▶ [Task prompt]:
Isolate every line in the data with the string "icon" and copy it.

▶ [Provided information]:

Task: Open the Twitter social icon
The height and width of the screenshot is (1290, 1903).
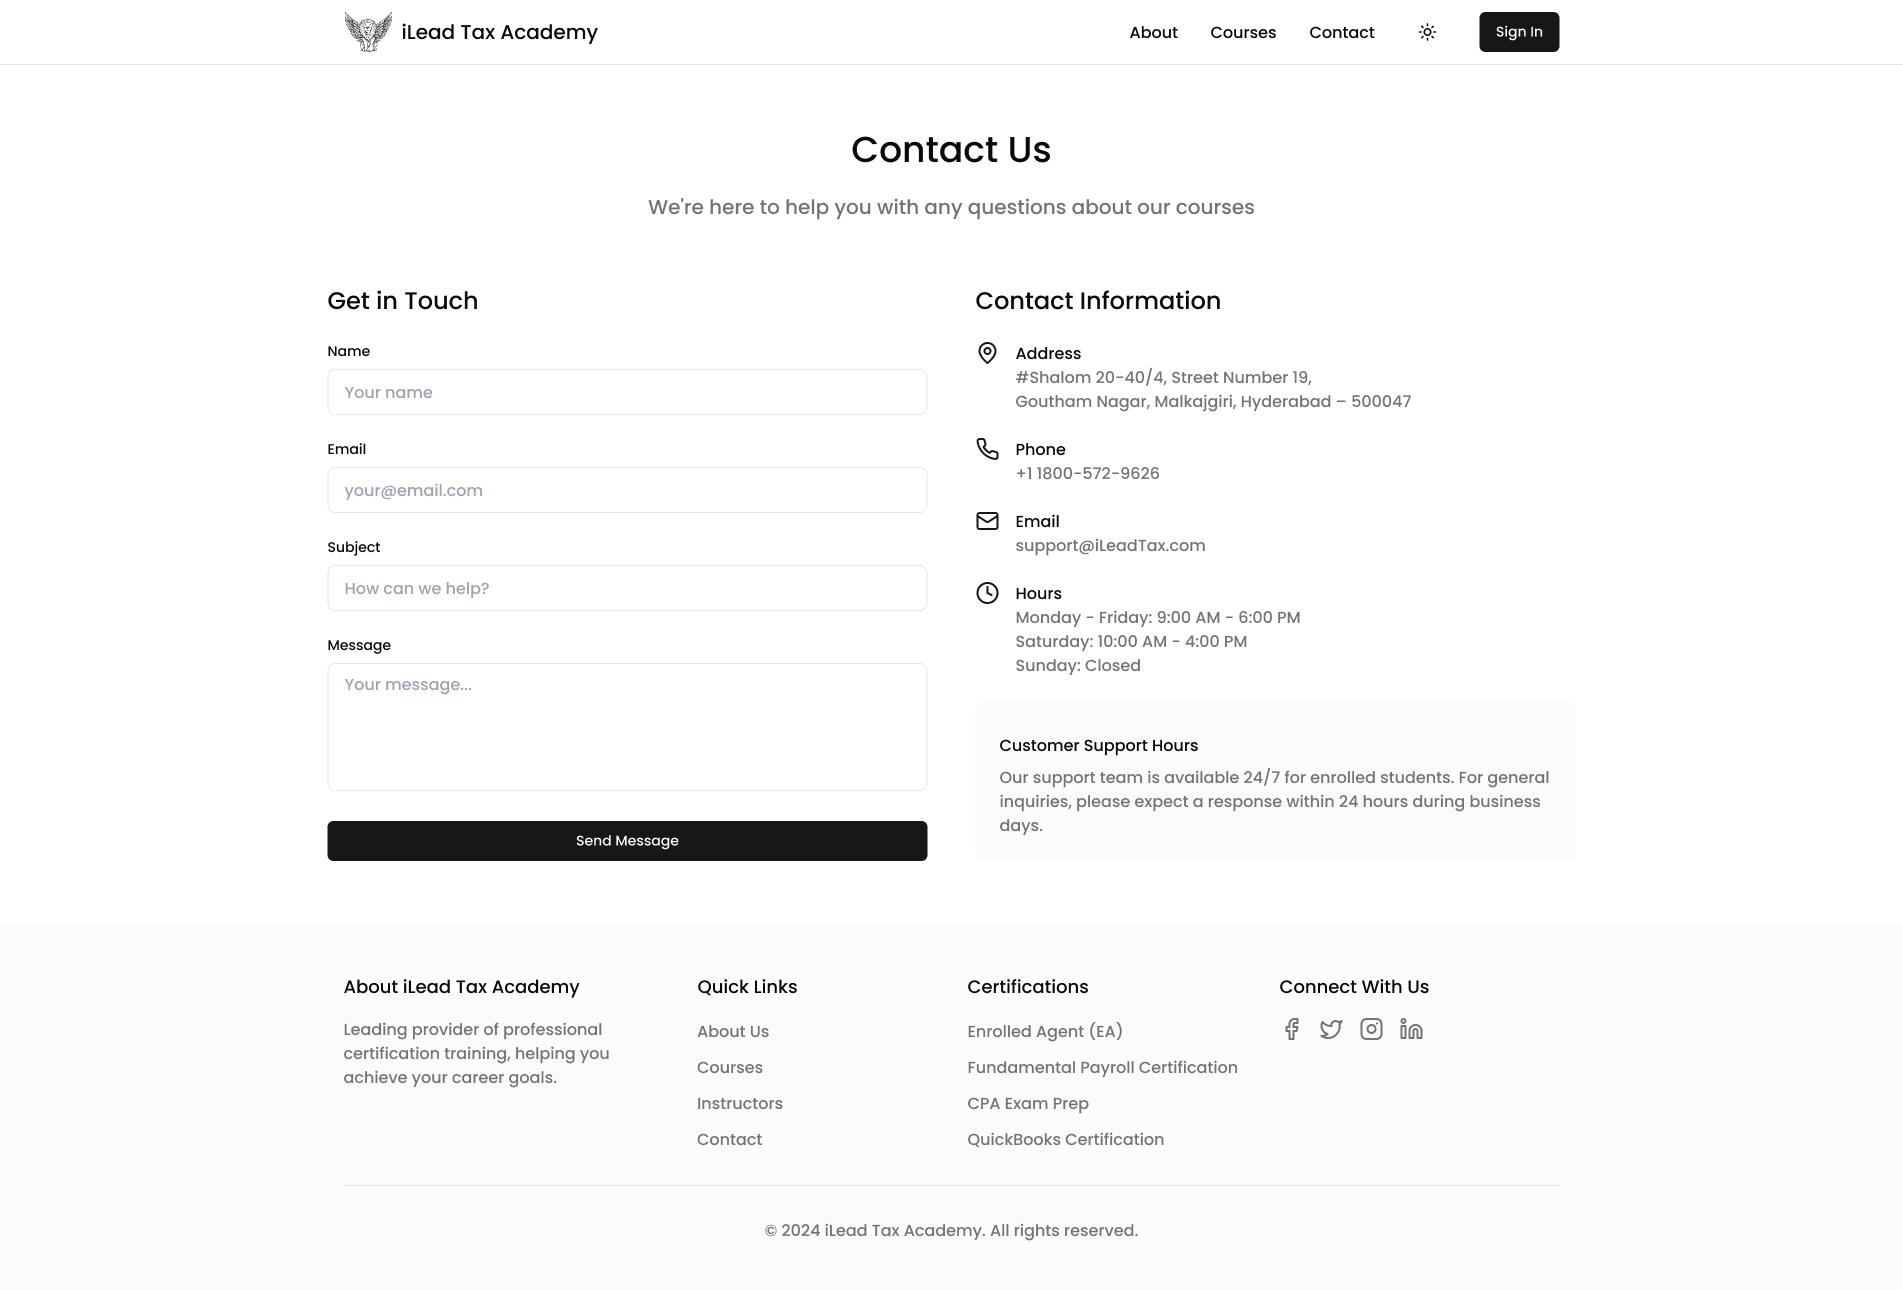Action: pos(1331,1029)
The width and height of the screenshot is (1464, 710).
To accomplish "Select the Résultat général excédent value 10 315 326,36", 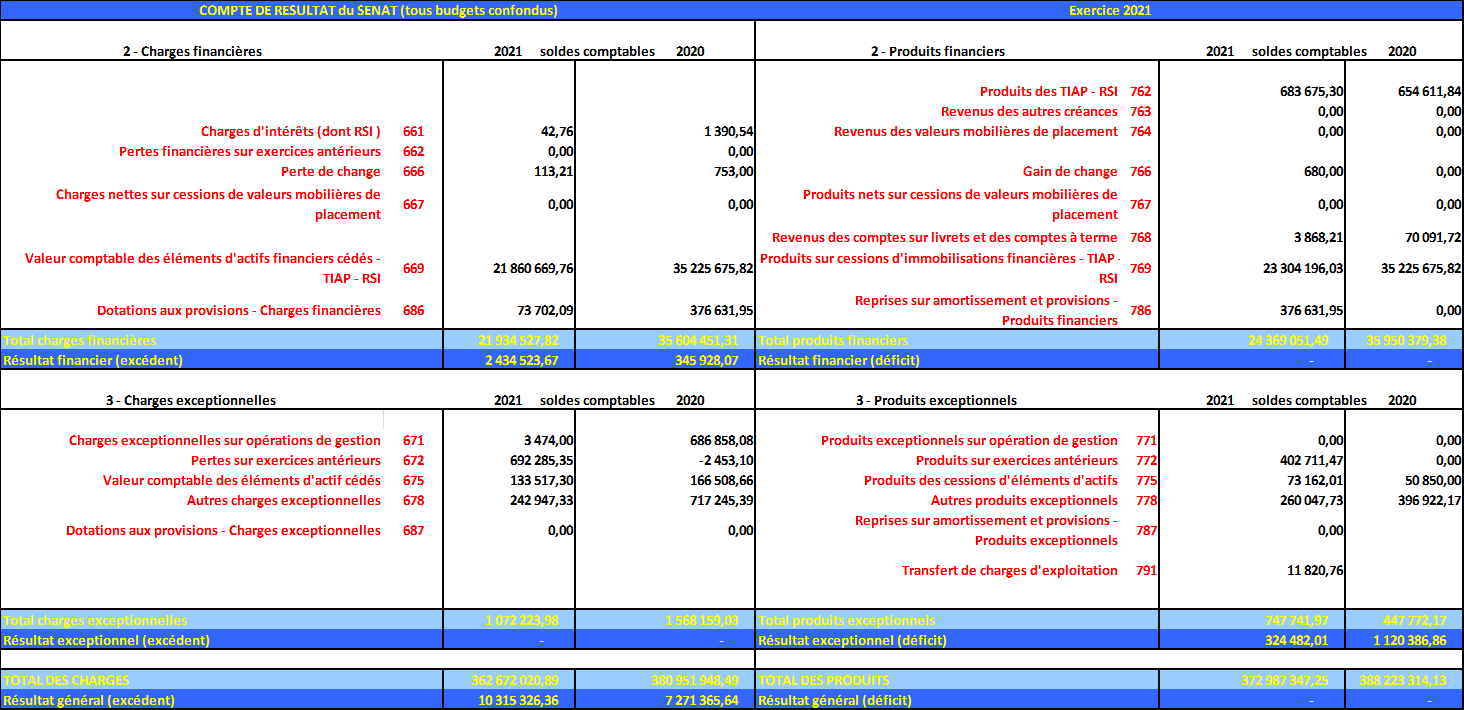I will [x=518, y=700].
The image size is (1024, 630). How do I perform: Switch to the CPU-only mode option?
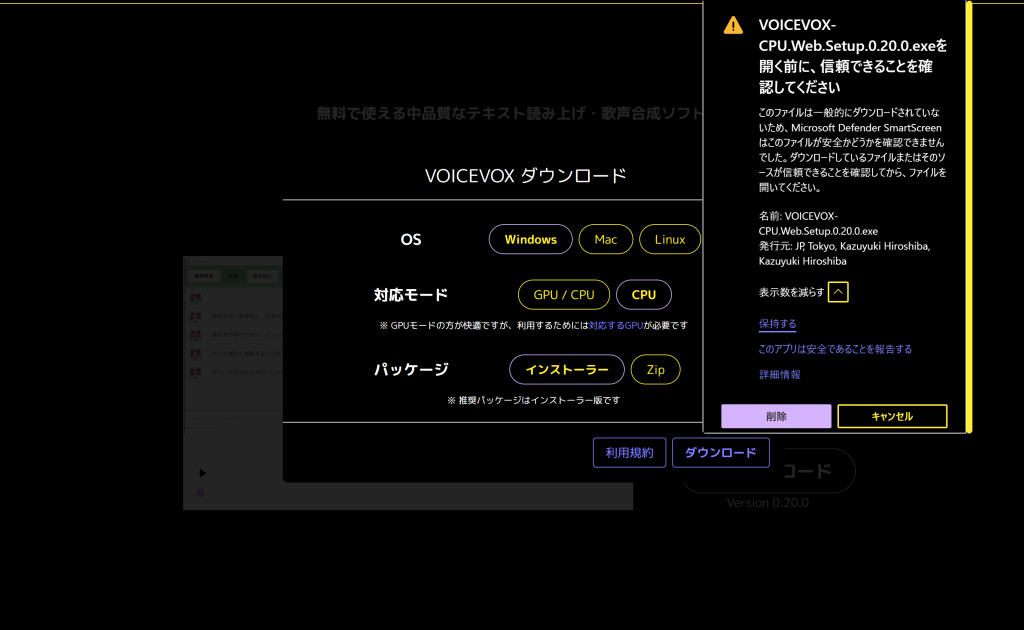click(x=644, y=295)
* * *
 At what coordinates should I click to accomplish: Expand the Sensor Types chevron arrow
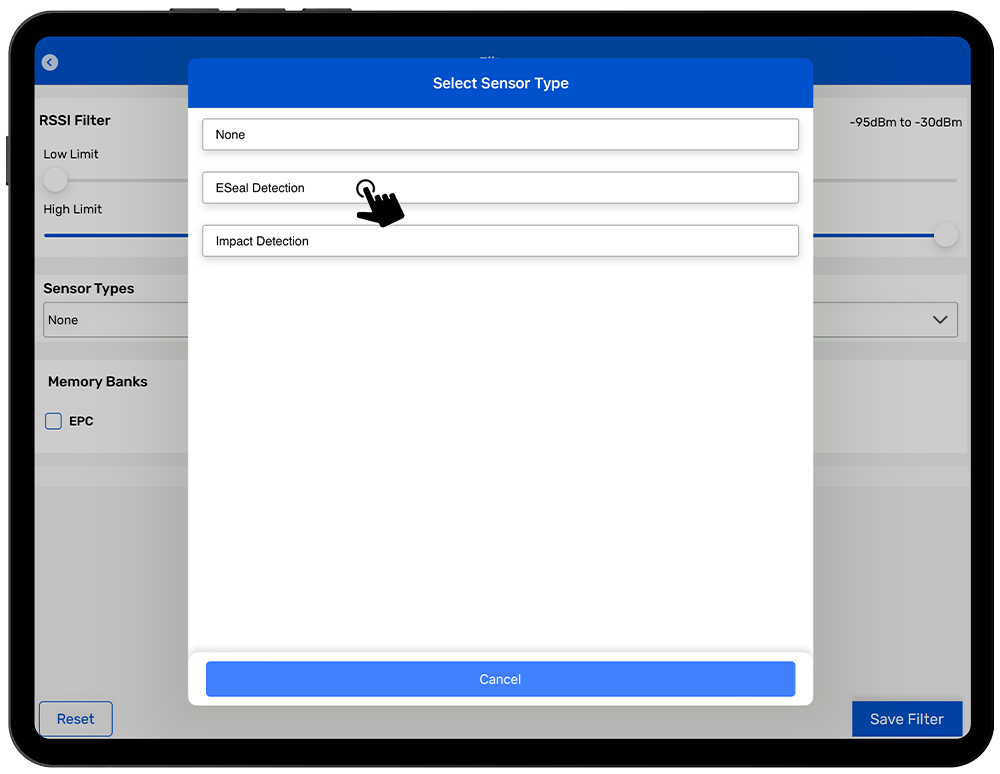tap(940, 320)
---
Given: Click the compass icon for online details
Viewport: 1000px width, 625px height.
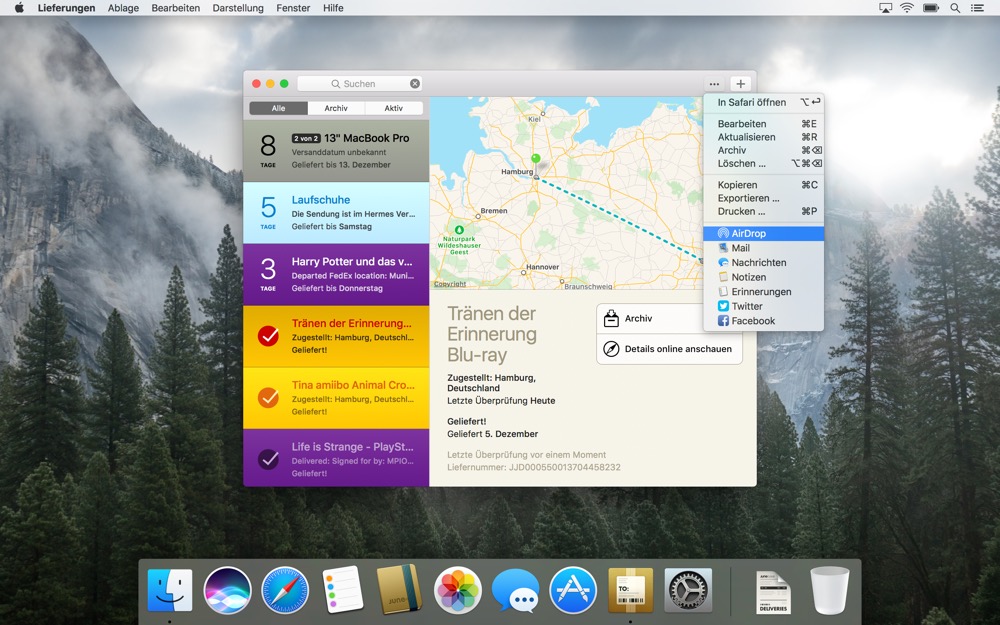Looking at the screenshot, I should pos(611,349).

▶ [Reply]:
Task: Open the Twitter social icon
Given: Click the compass icon for online details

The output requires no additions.